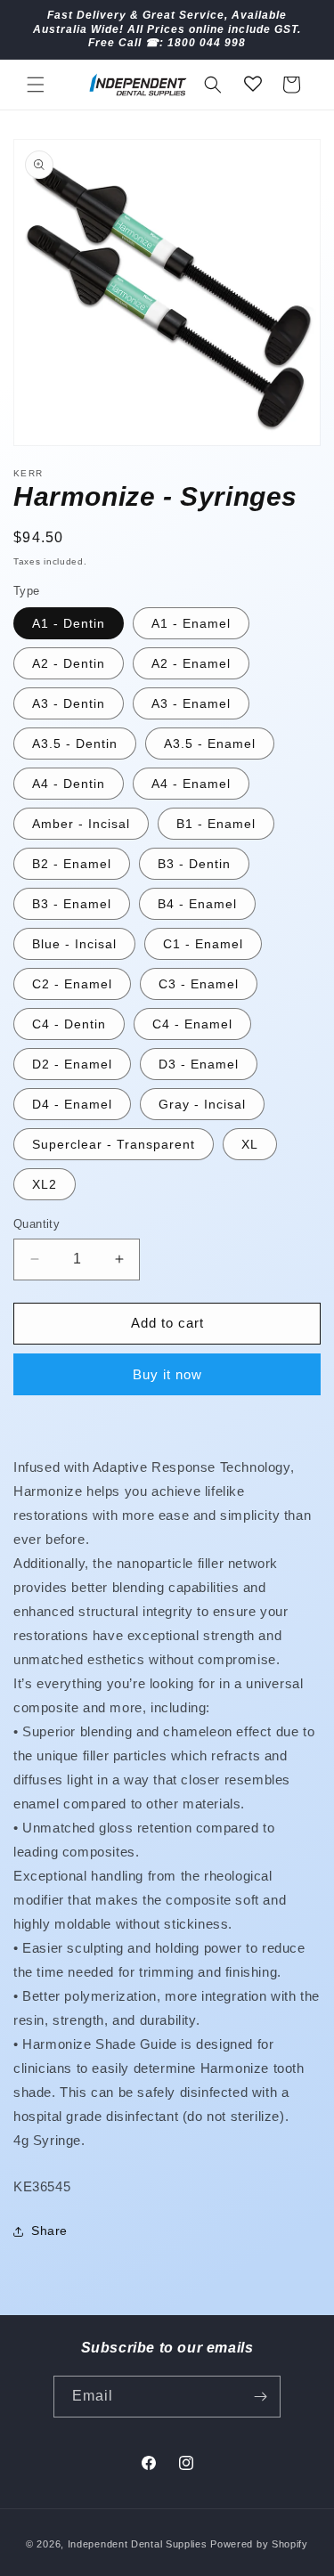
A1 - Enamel (191, 623)
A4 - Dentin (68, 783)
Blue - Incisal (74, 944)
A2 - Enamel (191, 663)
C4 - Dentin (69, 1024)
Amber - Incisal (81, 824)
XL (249, 1144)
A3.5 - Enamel (210, 743)
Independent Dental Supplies (138, 2544)
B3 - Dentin (194, 864)
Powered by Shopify (259, 2544)
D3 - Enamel (199, 1064)
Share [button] (49, 2230)
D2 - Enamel (72, 1064)
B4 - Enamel (197, 904)
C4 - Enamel (192, 1024)
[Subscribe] (260, 2397)
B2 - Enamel (71, 864)
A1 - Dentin (68, 623)
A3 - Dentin (68, 703)
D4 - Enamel (72, 1104)
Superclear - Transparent (113, 1144)
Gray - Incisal (202, 1104)
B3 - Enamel (71, 904)
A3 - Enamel (191, 703)
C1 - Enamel (203, 944)
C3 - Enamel (199, 984)
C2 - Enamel (72, 984)
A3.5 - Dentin (75, 743)
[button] (35, 84)
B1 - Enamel (216, 824)
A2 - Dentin (68, 663)
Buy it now (167, 1374)
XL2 (44, 1184)
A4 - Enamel (191, 783)
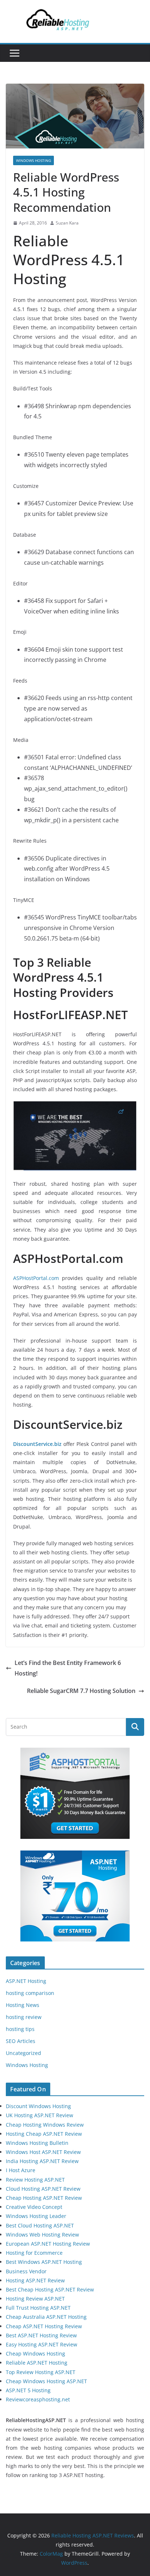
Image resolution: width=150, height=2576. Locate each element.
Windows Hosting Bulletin (37, 2142)
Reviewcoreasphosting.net (38, 2399)
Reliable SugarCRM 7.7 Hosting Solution (81, 1691)
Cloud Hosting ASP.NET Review (43, 2188)
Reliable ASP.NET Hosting (36, 2362)
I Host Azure (20, 2170)
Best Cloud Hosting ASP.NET (40, 2225)
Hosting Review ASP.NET (35, 2298)
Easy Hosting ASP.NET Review (41, 2344)
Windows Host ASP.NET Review (43, 2151)
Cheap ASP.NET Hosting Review (44, 2326)
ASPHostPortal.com (36, 1278)
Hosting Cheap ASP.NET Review (44, 2133)
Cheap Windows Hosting (35, 2353)
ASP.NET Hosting (26, 1980)
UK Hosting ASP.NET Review (39, 2115)
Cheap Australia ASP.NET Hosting (46, 2316)
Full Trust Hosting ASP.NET (38, 2307)
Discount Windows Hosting (38, 2106)
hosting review (24, 2017)
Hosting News (22, 2004)
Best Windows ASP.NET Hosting (44, 2261)
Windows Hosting (33, 160)
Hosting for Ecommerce (34, 2252)
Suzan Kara (67, 223)
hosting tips (20, 2029)
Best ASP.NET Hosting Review (41, 2335)
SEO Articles (20, 2041)
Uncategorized (23, 2053)
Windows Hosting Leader (36, 2216)
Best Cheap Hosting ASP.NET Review (50, 2289)
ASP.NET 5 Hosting (28, 2390)
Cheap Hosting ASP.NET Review (44, 2197)
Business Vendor (26, 2271)
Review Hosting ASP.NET (35, 2179)
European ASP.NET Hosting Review (48, 2243)
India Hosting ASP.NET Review (42, 2161)
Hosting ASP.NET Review (35, 2280)
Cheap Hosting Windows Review (45, 2124)
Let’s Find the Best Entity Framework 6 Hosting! (68, 1668)
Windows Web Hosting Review (42, 2234)
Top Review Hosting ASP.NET (40, 2372)
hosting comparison (30, 1992)
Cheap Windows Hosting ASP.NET (46, 2381)
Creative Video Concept (34, 2206)
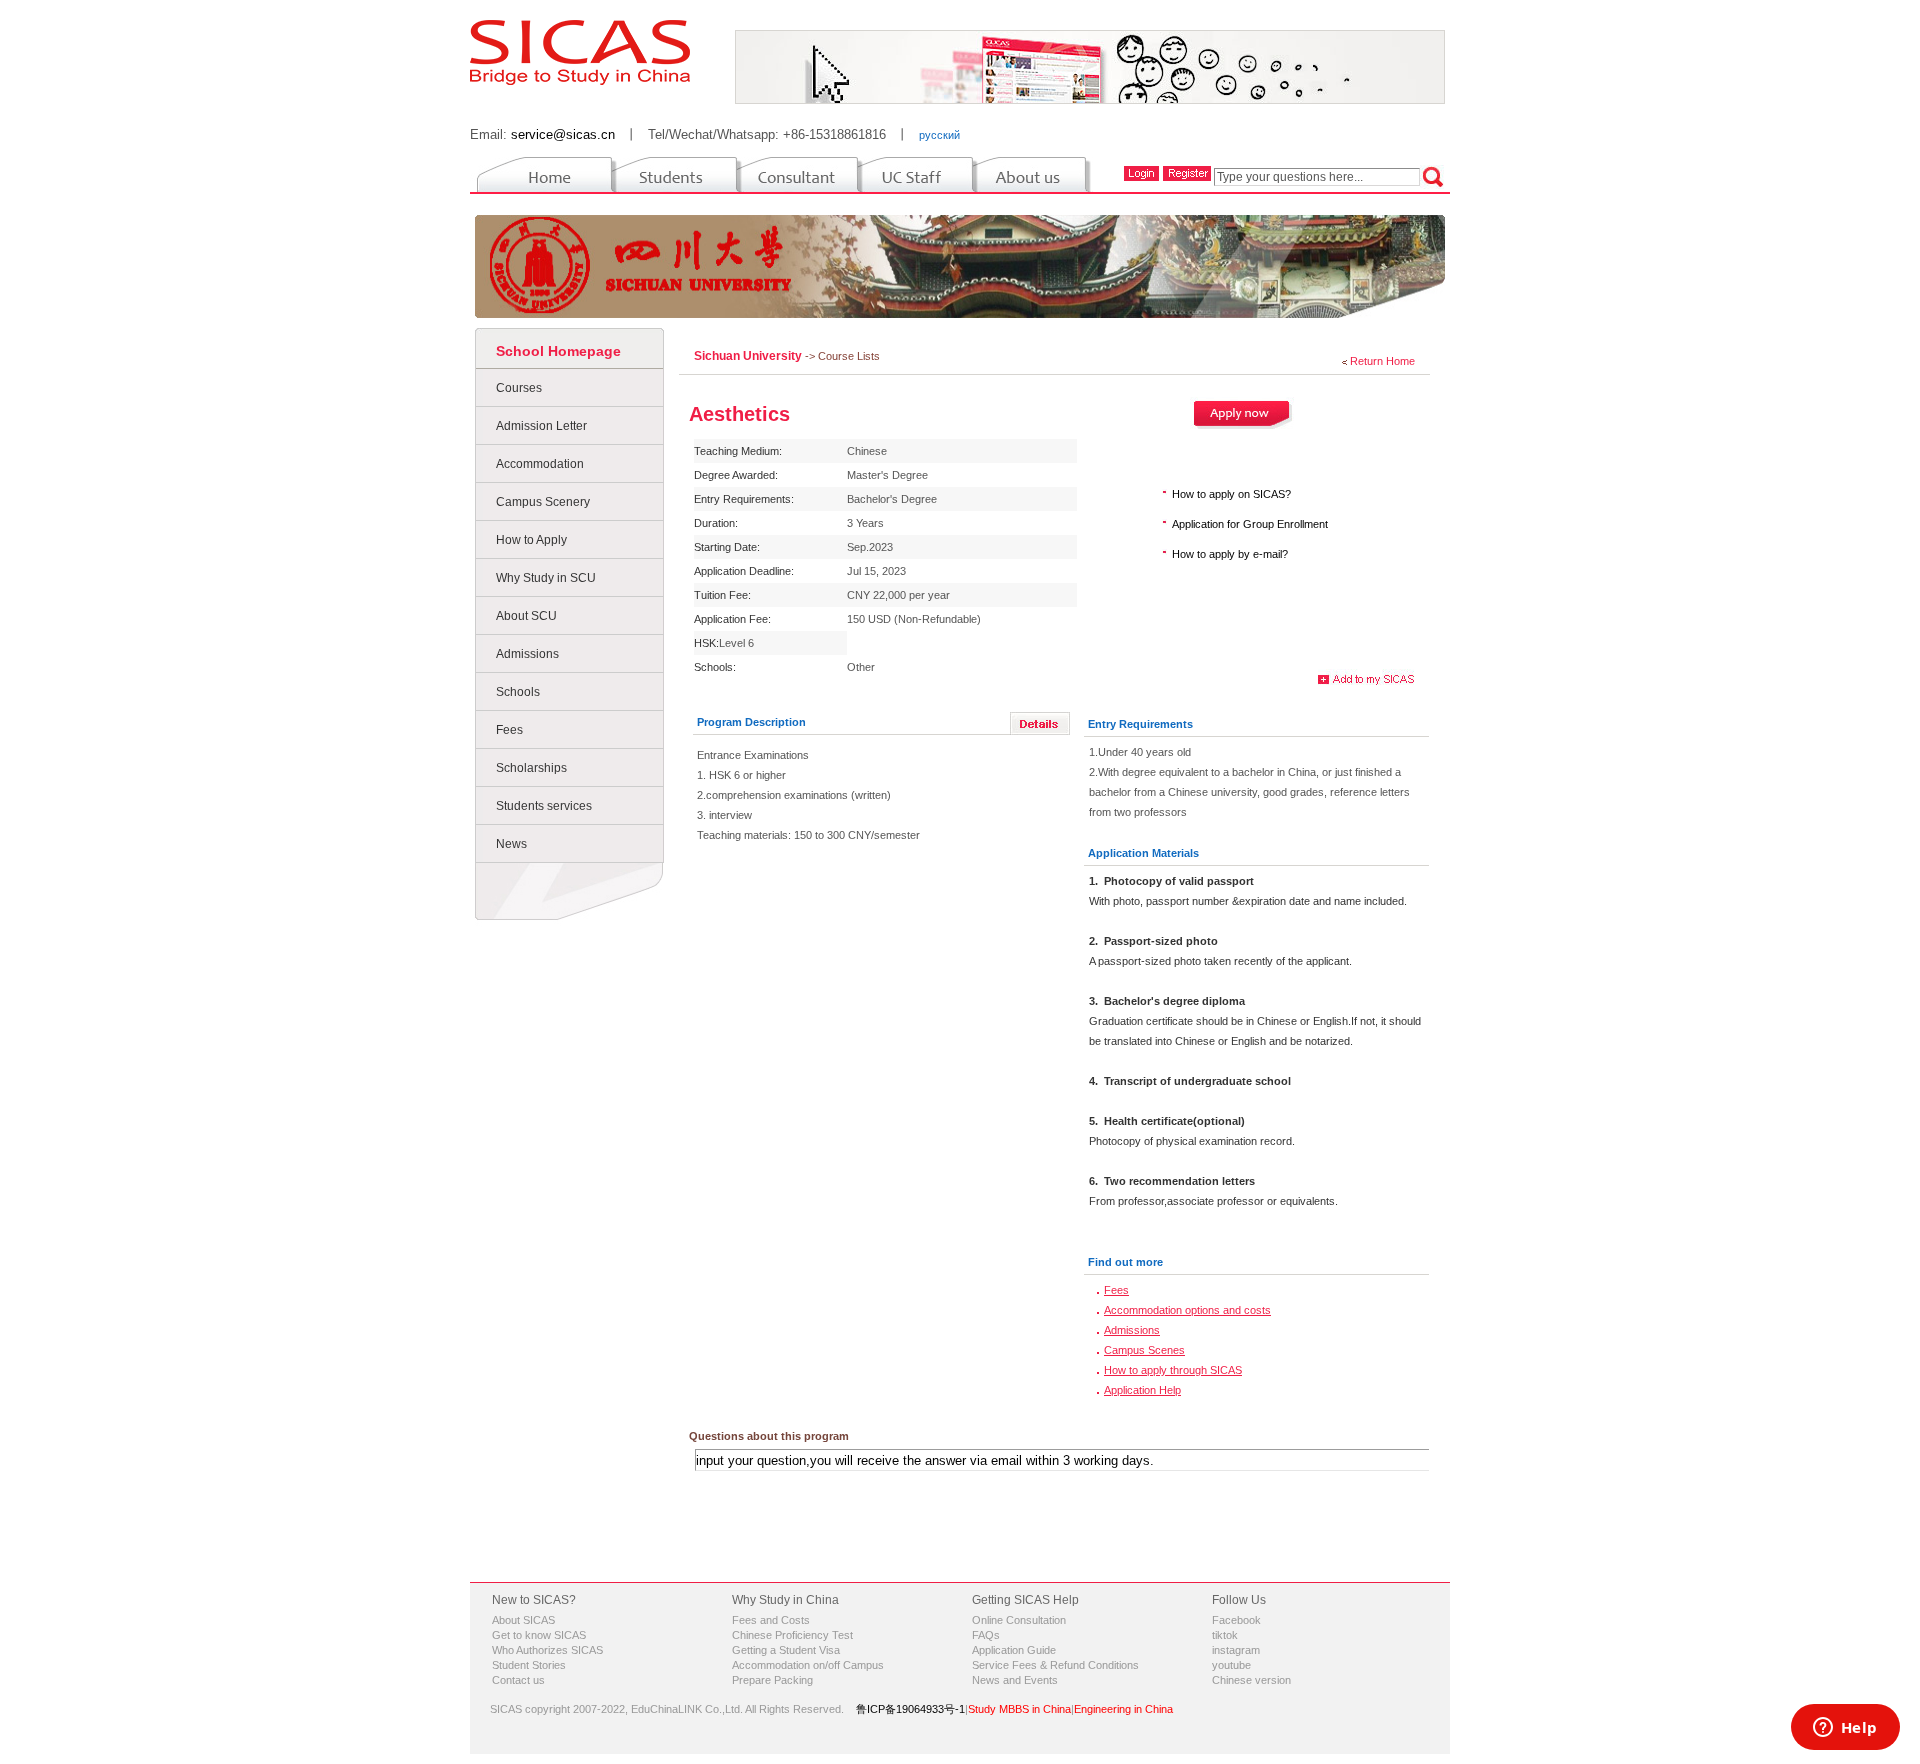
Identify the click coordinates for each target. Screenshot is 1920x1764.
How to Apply (531, 540)
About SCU (526, 616)
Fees (509, 730)
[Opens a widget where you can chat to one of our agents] (1845, 1729)
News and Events (1015, 1680)
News (511, 844)
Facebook (1236, 1620)
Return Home (1382, 361)
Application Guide (1014, 1650)
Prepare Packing (772, 1680)
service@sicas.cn (563, 134)
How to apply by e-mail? (1230, 554)
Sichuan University (749, 356)
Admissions (527, 654)
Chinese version (1251, 1680)
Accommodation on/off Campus (808, 1665)
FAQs (986, 1635)
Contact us (518, 1680)
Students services (544, 806)
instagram (1236, 1650)
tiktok (1225, 1635)
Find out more (1125, 1262)
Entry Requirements (1140, 724)
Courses (519, 388)
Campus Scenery (543, 502)
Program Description (751, 722)
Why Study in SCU (546, 578)
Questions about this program (769, 1436)
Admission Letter (541, 426)
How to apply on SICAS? (1231, 494)
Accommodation (540, 464)
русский (939, 135)
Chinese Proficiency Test (792, 1635)
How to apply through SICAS (1173, 1370)
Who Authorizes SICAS (547, 1650)
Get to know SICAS (539, 1635)
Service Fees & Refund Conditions (1055, 1665)
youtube (1231, 1665)
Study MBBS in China (1019, 1709)
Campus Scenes (1144, 1350)
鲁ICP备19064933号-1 (910, 1709)
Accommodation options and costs (1187, 1310)
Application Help (1142, 1390)
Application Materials (1143, 853)
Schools (518, 692)
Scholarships (531, 768)
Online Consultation (1019, 1620)
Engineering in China (1123, 1709)
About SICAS (523, 1620)
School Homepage (558, 351)
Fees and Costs (771, 1620)
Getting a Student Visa (786, 1650)
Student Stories (529, 1665)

◆ **Directions**:
Above are the entries. Copy exactly the part that opens with the line containing "Cheap ASP.NET Hosting Review (44, 2326)" and closes with the line containing "Hosting ASP.NET Review (35, 2280)", and no more.

◆ **Response to the exercise**:
Cheap ASP.NET Hosting Review (44, 2326)
ASPHostPortal.com (36, 1278)
Hosting Cheap ASP.NET Review (44, 2133)
Cheap Windows Hosting (35, 2353)
ASP.NET Hosting (26, 1980)
UK Hosting ASP.NET Review (39, 2115)
Cheap Australia ASP.NET Hosting (46, 2316)
Full Trust Hosting ASP.NET (38, 2307)
Discount Windows Hosting (38, 2106)
hosting review (24, 2017)
Hosting News (22, 2004)
Best Windows ASP.NET Hosting (44, 2261)
Windows Hosting (33, 160)
Hosting for Ecommerce (34, 2252)
Suzan Kara (67, 223)
hosting tips (20, 2029)
Best ASP.NET Hosting Review (41, 2335)
SEO Articles (20, 2041)
Uncategorized (23, 2053)
Windows Hosting Leader (36, 2216)
Best Cheap Hosting ASP.NET Review (50, 2289)
ASP.NET 5 Hosting (28, 2390)
Cheap Hosting ASP.NET Review (44, 2197)
Business Vendor (26, 2271)
Review Hosting ASP.NET (35, 2179)
European ASP.NET Hosting Review (48, 2243)
India Hosting ASP.NET Review (42, 2161)
Hosting ASP.NET Review (35, 2280)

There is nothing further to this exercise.